We’ve built up all kinds of personal databases of buildings. Some of them are pretty general: split level houses, gas stations, water towers, etc. Some are more specific: fast food chains (new), fast food chains that haven’t been remodeled yet, “new” apartment buildings, dilapidated hotels by the sides of highways, office parks, churches that used to be something else, etc. (I personally have a category called hospitals built in the early 00s that were doing Postmodern Prairie chic.)

. . .

Like I said earlier, a lot of the time we don’t have a common language to describe these buildings. Some people come up with pejorative names to describe built phenomenon (the McMansion is the prime example of this). Others try to define buildings by decade (e.g. 70s malls vs 80s malls).

However, this lack of common language hasn’t stopped hundreds of makeshift historians from relentlessly categorizing buildings, styles, aesthetics, and anything else that can be filmed, photographed, or written about online. And frankly, this work is fascinating, it is important, it is exciting, and it needs to be done.

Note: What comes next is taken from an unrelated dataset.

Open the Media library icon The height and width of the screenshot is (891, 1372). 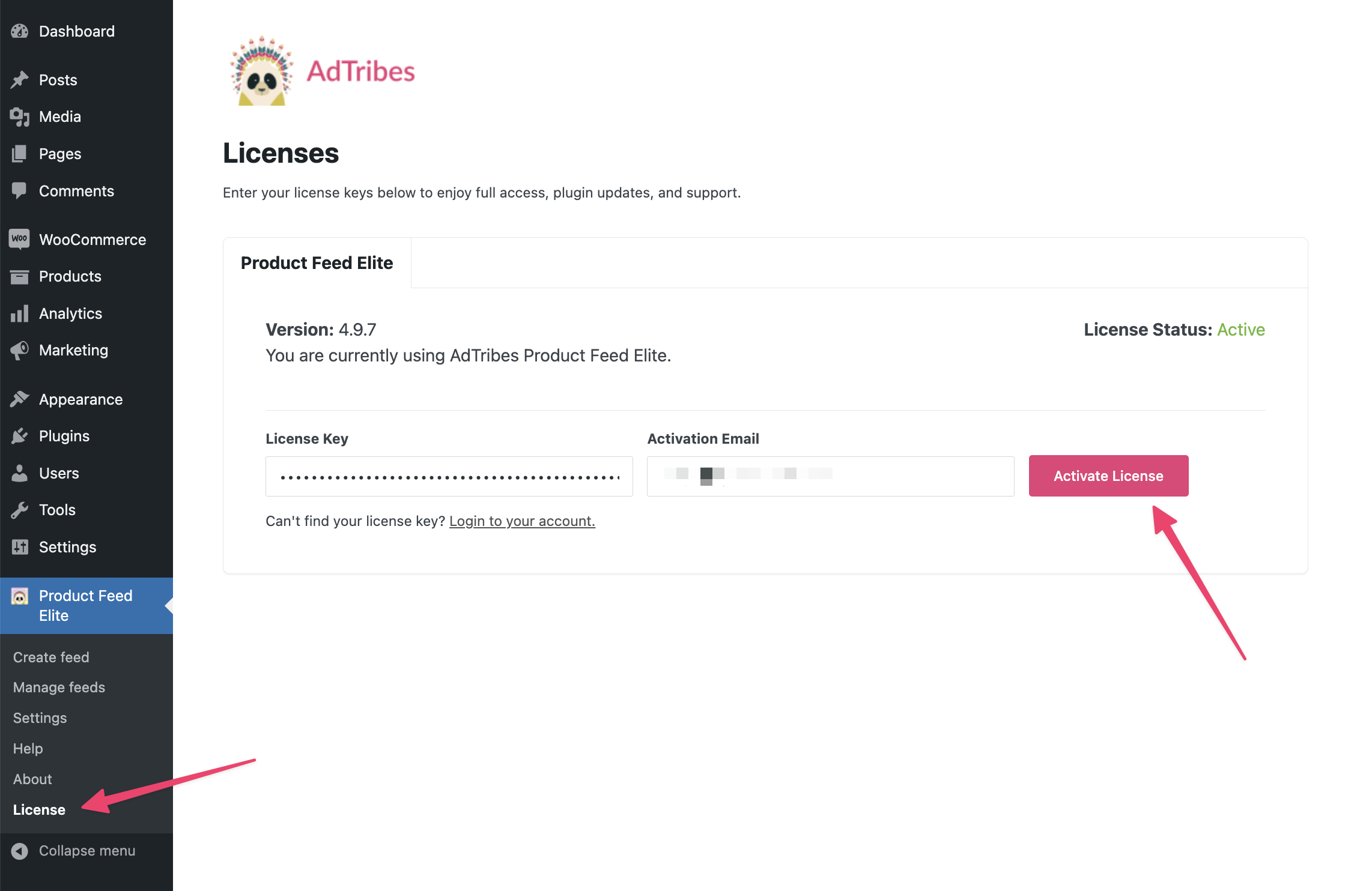click(x=20, y=116)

Kate Wagner’s work at McMansion Hell is a great model of public scholarship: the site is informed heavily by her academic background in architecture, yet by its humor and its focus on matters of public concern, it becomes entertaining and accessible. It’s also ethically engaged and has a profound respect for non-academic modes of knowledge. I find this all super impressive. The post quoted above, titled “All Buildings Are Interesting,” amounts to a defense of serious academic attention to quotidian, everyday matters—not just grand works of architecture, but our everyday buildings. It’s great.